Adhémar, embarrassé de son émotion, de celle d’Ermance surtout, craignant de lui laisser deviner le bonheur qu’il ressentait en la voyant ainsi touchée de ce qu’il avait fait pour elle, adopta avec empressement le ton plaisant dont M. de Maizières traitait son dévouement conjugal, et raconta en termes fort gais toutes les réflexions qu’il faisait depuis que M. Jules de C… usurpait sa place de libérateur.

— Ainsi, reprit Ferdinand, tu nous aurais laissé te divertir pendant une éternité des extravagants mensonges que nous imaginions pour obliger le véritable héros à se trahir. L’auriez-vous jamais, soupçonné d’une telle hypocrisie ? ajouta-t-il en s’adressant à madame de Cernan.

— Certainement, j’aurais dû l’en soupçonner, et maintenant que j’y pense je ne comprends pas comment l’idée ne m’en est pas venue. De semblables trahisons ont toujours été dans son caractère.

— Vraiment, je n’aurais pas fait mystère d’une chose aussi simple, dit Adhémar, si je ne vous avais pas vus tous enchantés de la supposition d’une histoire romanesque, et la revêtissant à votre gré de tous les détails qui en doublent l’intérêt.

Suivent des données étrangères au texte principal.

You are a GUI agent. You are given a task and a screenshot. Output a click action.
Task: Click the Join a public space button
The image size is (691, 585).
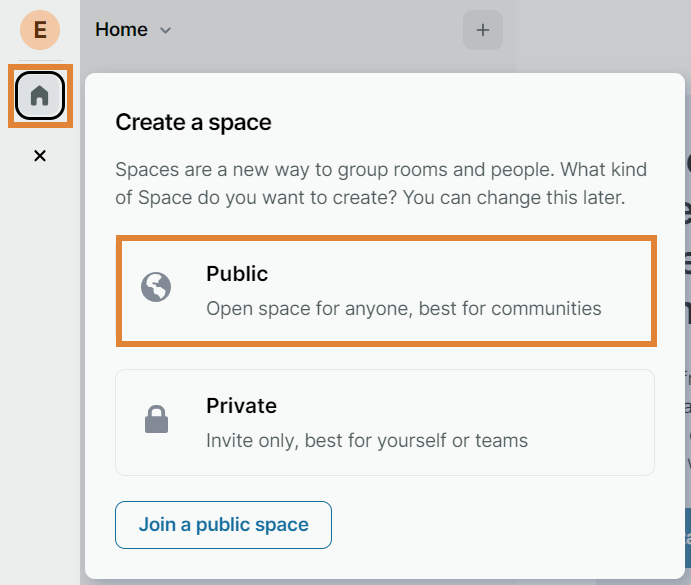(223, 525)
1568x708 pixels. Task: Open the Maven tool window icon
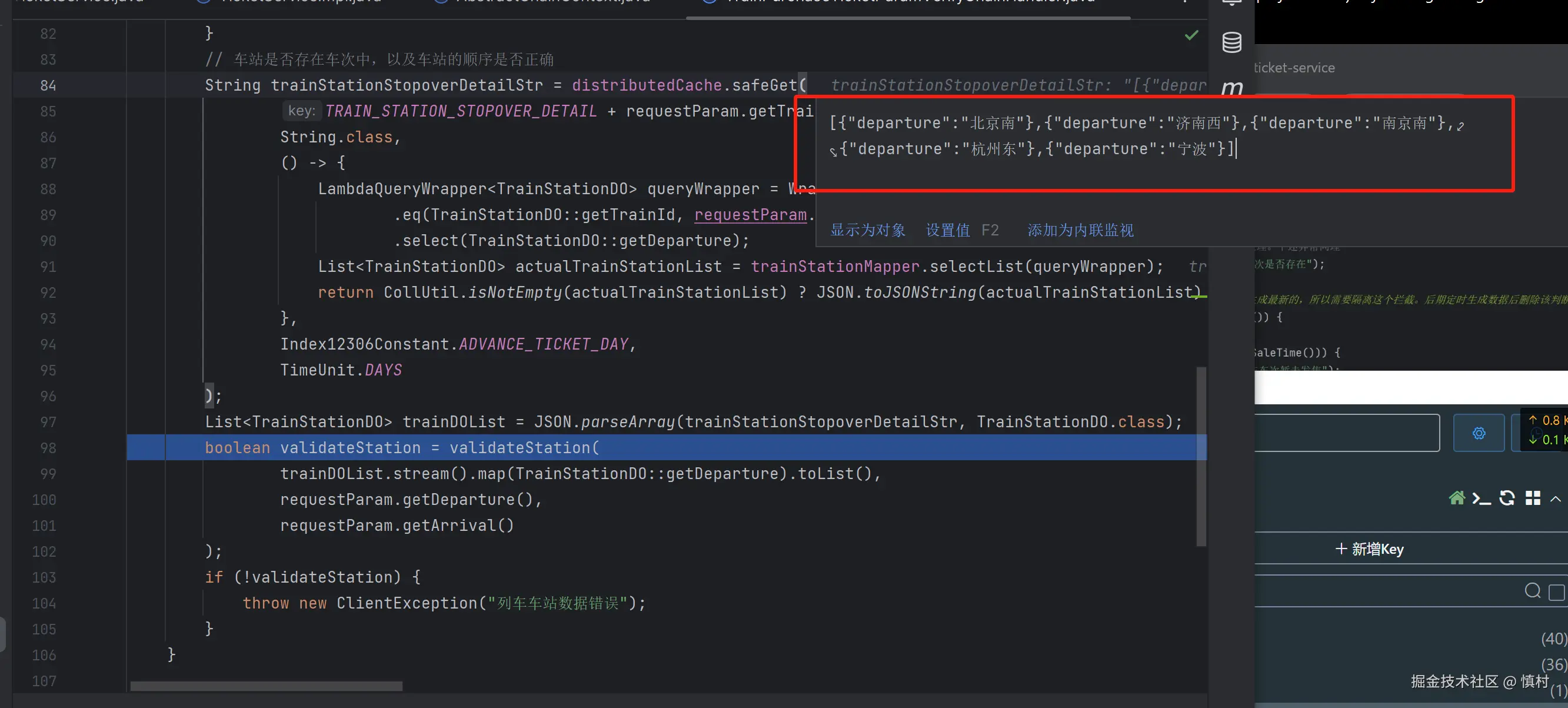[x=1231, y=88]
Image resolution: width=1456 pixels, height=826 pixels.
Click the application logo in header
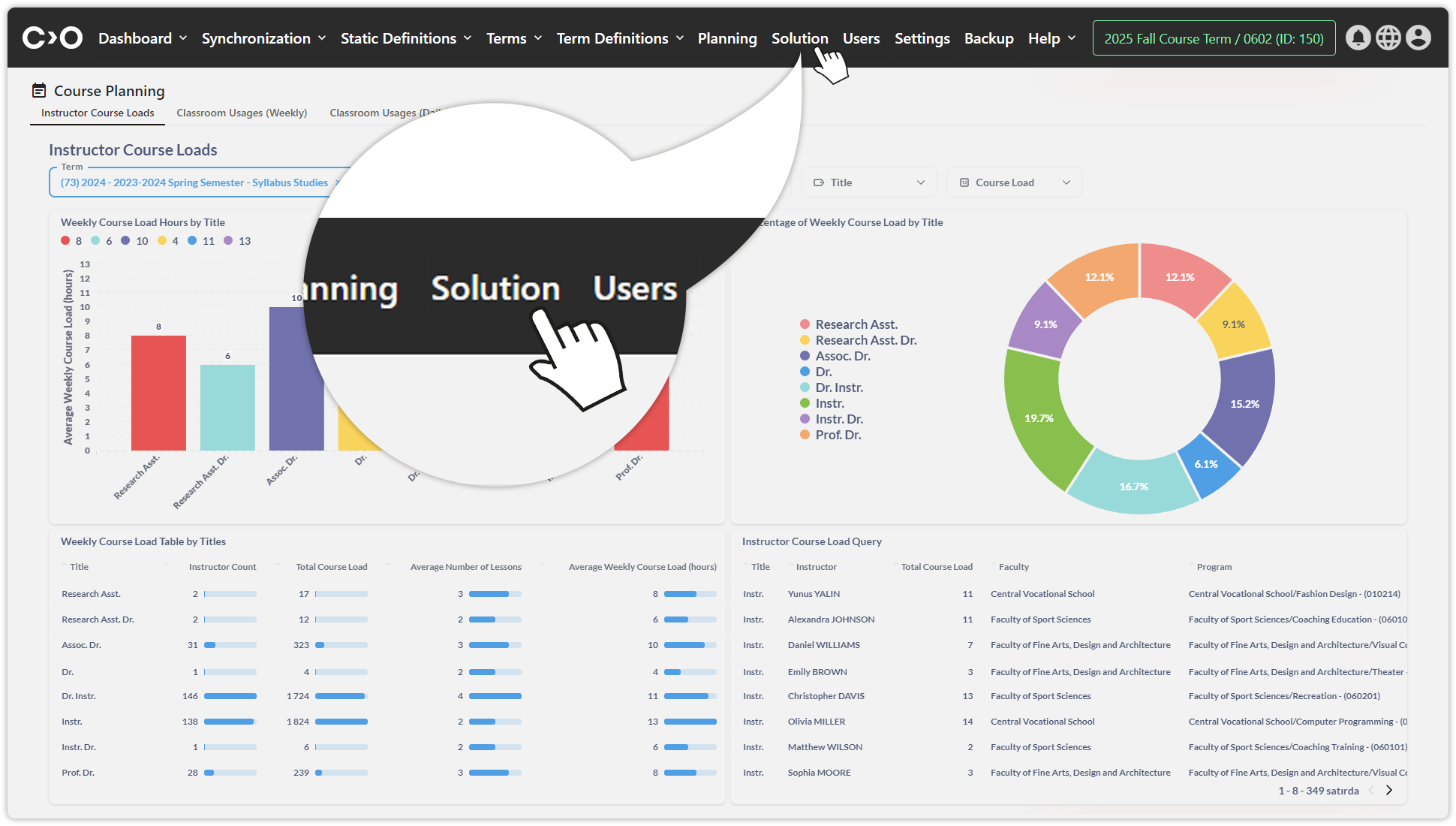tap(53, 38)
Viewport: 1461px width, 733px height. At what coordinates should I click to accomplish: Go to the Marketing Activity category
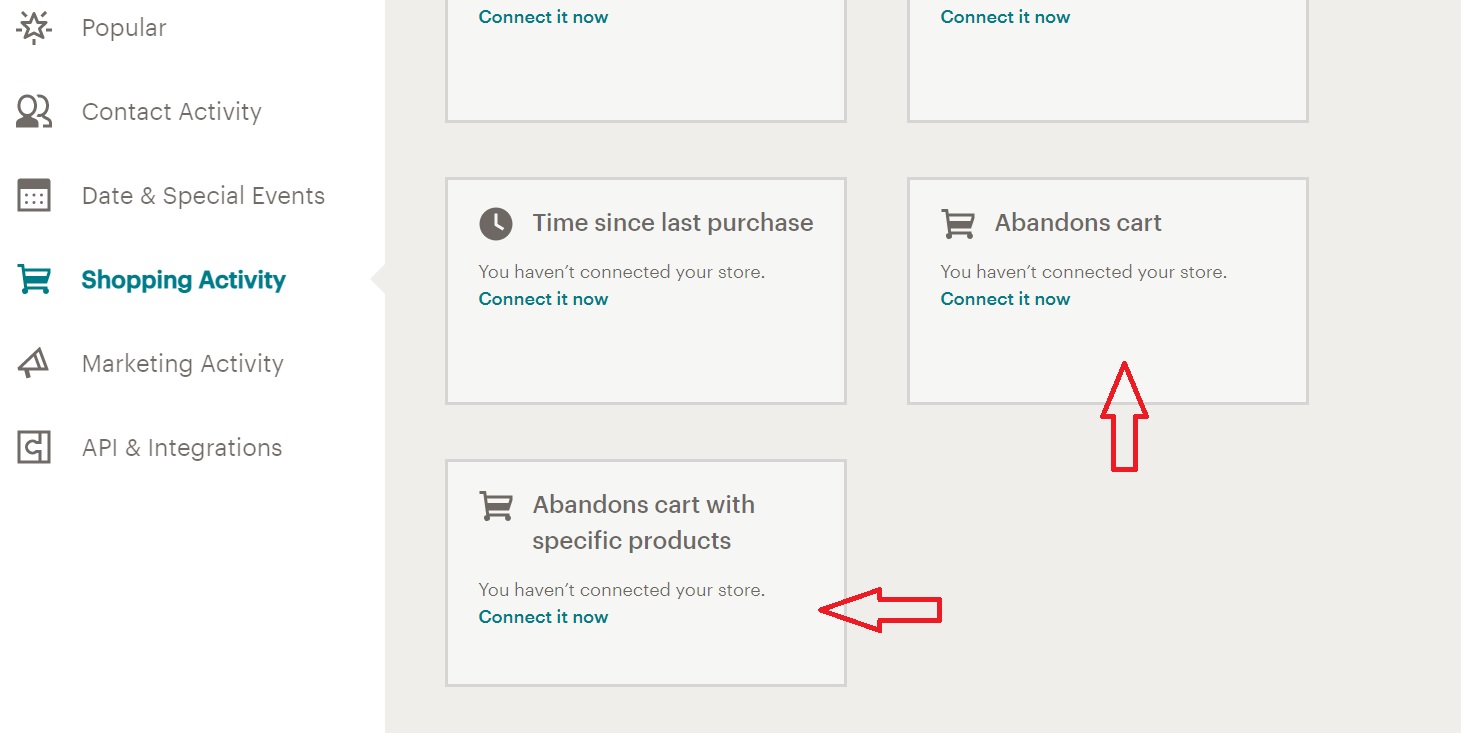coord(182,363)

Convenez qu’il eût été dommage de mettre sur le compte d’un mari tout ce que vous imaginiez d’élégant, de poétique.

Ainsi, Adhémar chercha, en plaisantant, à se justifier de son silence, et surtout à atténuer le mérite d’une action qu’il prétendait avoir été à peu près celle de tous les gens témoins de cet horrible incendie.

Pendant qu’on discourait sur ce sujet, Ermance, agitée par un sentiment de bonheur étranger à son âme, craignait d’entendre un mot qui le gâtât, une inflexion qui la rendît plus calme ; maudissant la présence des gens qui l’empêchaient de se livrer à sa reconnaissance, elle espérait qu’en ne faisant aucun frais pour eux ils se retireraient plus tôt ; mais M. de Maizières et son jeune ami les captivèrent longtemps par leur conversation et la manière amusante dont ils se moquaient d’eux-mêmes à propos de leur ruse si bien déjouée ; enfin, l’heure avancée obligea de se séparer. M. Brenneval, resté le dernier avec sa fille et son gendre, serra la main de celui-ci avec une profonde émotion : il y avait dans ce geste cordial, dans les yeux humides de ce bon père, tout un traité de reconnaissance paternelle.